Pennsylvania — I can’t remember a time when I wasn’t the fat friend. I was always the teammate who never had a choice in number because there was only ever one “big” uniform, which usually wasn’t all that big. I was the girl who dreaded going to the doctor because no matter what, I could always count on them bringing up my weight.
I have spent 23 years hearing people make assumptions and pass judgment on my weight.
“Are you sure you should eat that?”
“Why don’t you just go to the gym more?”
“Just eat less.”
“Put the cookie back.”
“You don’t need that snack.”
And I didn’t need these constant reminders that I was overweight. I wasn’t blind to the weight discrepancies between me and my friends, or the fact that most 20-year-olds don’t have to ask for a seat belt extender on an airplane.
My weight and size have always been on my brain.
It’s why I have spent years on diets, exercise programs and everything recommended for weight loss. It’s why I spent much time as a teenager and young adult seeing enjoyable foods as the enemy. It’s why I avoided going shopping or any other activity that involved revealing my clothing size.
But avoiding those things didn’t help.
If anything, it worsened my self-esteem and self-confidence. I couldn't go on feeling like that, so I found a tool to help me lose weight, gain confidence, and feel comfortable in my skin. And that tool was weight loss surgery, which many have seen as a drastic choice for a 22-year-old.
I didn’t think it was too drastic and neither did my doctors.
Yes, it’s a surgical procedure, but as a close family friend said, “It’s just another tool.”
She likened it to a support group or weight loss medication. While this weight loss method is much quicker than other methods, it’s just a tool. You still have to put in work and change other aspects of your life to get the full benefit.
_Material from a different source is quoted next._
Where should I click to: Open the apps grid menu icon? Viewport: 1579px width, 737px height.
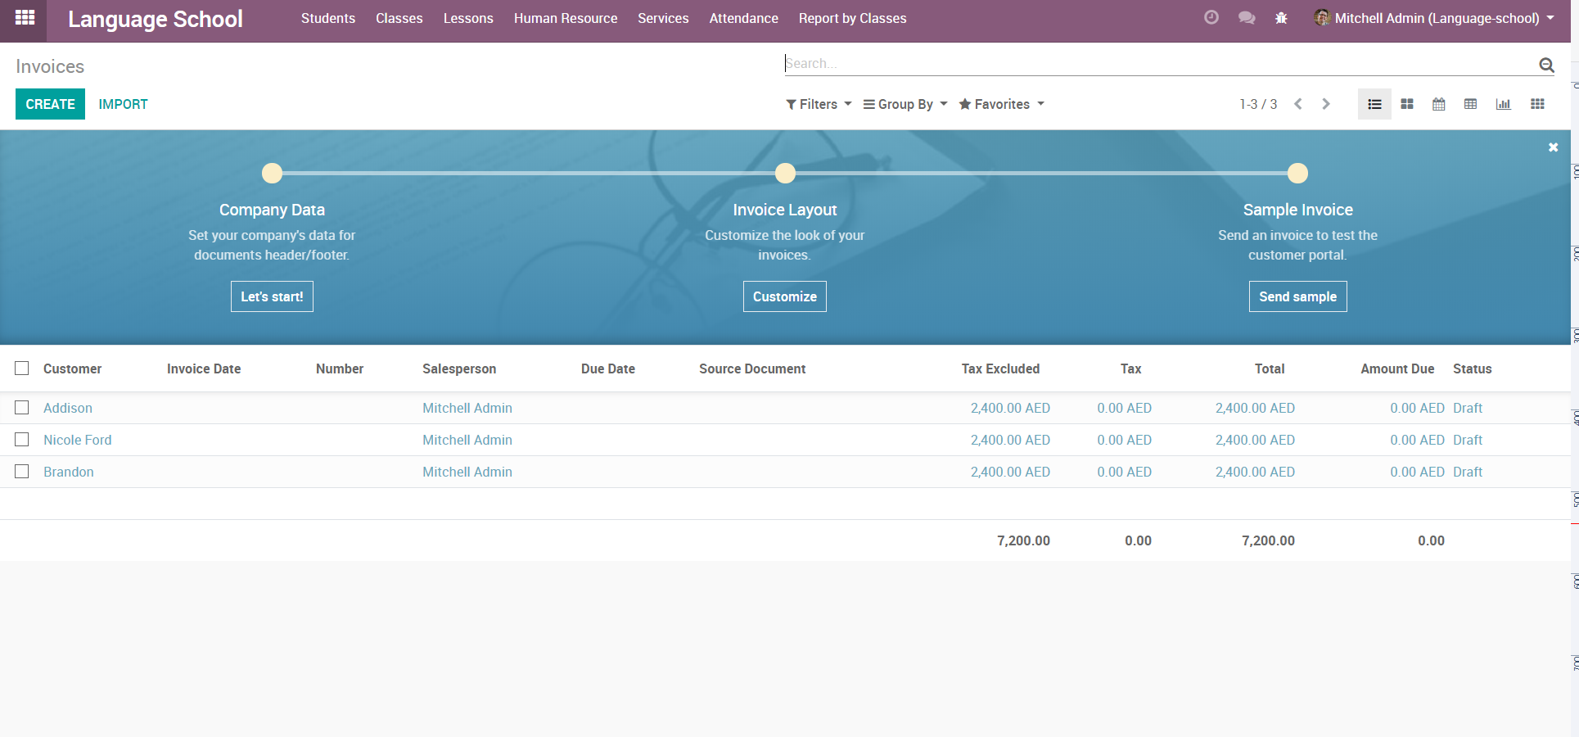(25, 18)
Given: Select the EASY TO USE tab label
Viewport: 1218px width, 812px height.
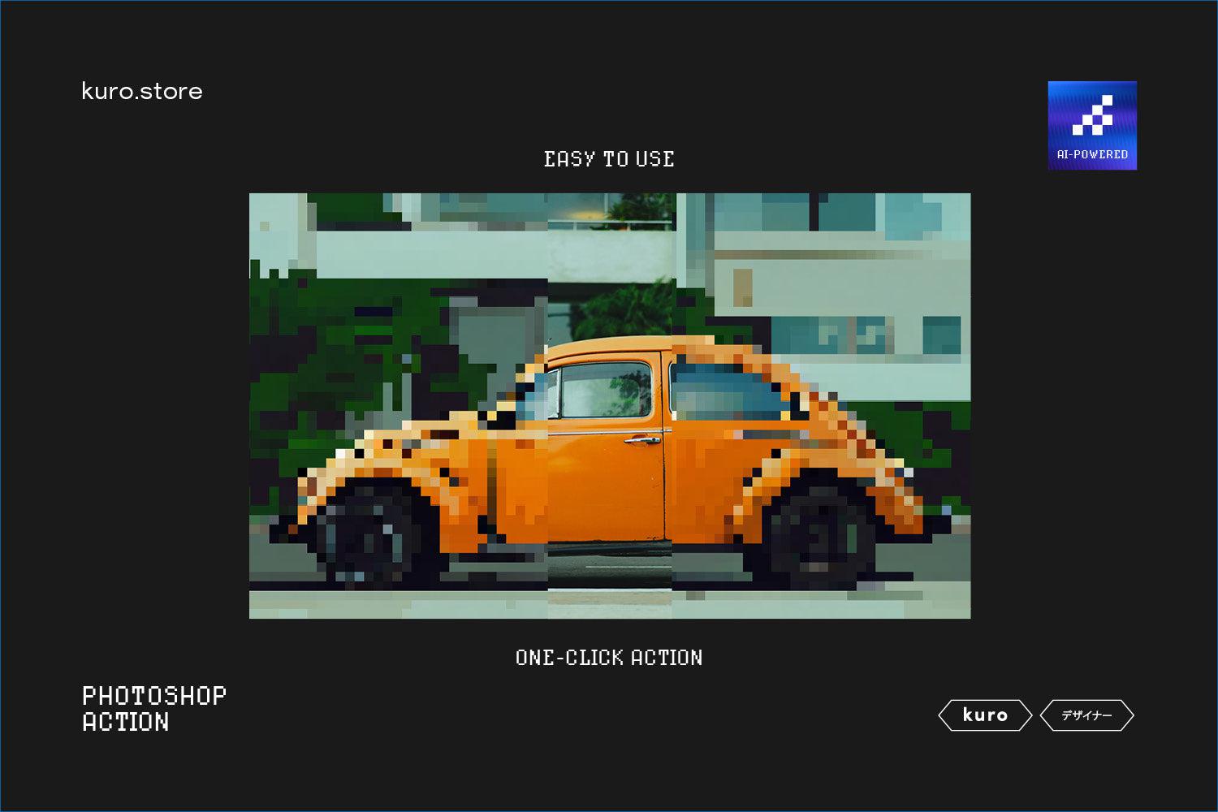Looking at the screenshot, I should tap(609, 159).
With that in mind, in November 2021 I started the process, weighing 331.4 pounds.
This began months of preparation including consultations with various specialties, bloodwork, and some comments judging me for taking this step. The pre-op preparation concluded with 10 days of vegetables, protein shakes and sugar-free liquids to shrink my liver.
On July 15, 2022, the doctors removed 75% of my stomach, giving me the tool I needed to gain confidence in my body. But as I knew going into the procedure, it wasn’t going to be easy.
I learned that when I went out to a restaurant and couldn’t order food without panicking and asking my mom what I should order. As a 23-year-old, I should be able to figure out what to eat. But since surgery, I’m scared I’ll accidentally order something that will mess up my sleeve and erase all the progress.
I also learned it when I stood in front of the mirror and didn't recognize myself. I saw someone skinnier with the same skin tone and clothes as me, but it wasn't me. Or I looked in the mirror and saw my 300-pound self, not the current one. It’s uncomfortable and scary looking in the mirror and not believing it’s me.
I constantly ask my mom and sister for confirmation that I look different than I did a year ago or even four months ago. Deep down, I know there is [change], but on the surface, I don’t always see it. And I definitely learned it when I saw a picture of me from before surgery. I saw someone who looked like she was the size of a small house and was instantly filled with embarrassment and disgust. When I was that size, I didn’t think I looked bad, but now I see my old self as hideous. And I absolutely hate that feeling because someone’s beauty shouldn’t be determined by their size, yet that’s exactly what I was feeling.
Everything I’ve experienced with this surgery is normal, especially at my age. But normal doesn’t equate to easy. However, if I went back in time knowing what I know now, I would choose to do this surgery every time. I would endure body dysmorphia, anxiety, and self-hatred again because once I get past that and look at how much progress I’ve made, it’s amazing.
My most recent weight was 228 pounds, which is over 100 pounds less than what it was when I began the process a year ago. It’s also 73 pounds less than what I was the day of my surgery, less than five months ago. I’m also down 3.5 clothing sizes, my feet are skinnier, and I am not afraid to wear tighter-fitting clothing.
Weight loss surgery was the tool I needed. And while I still hear the judgmental comments about the procedure, I made the decision that was right for me. And it’s pretty hard to argue with progress that looks like this.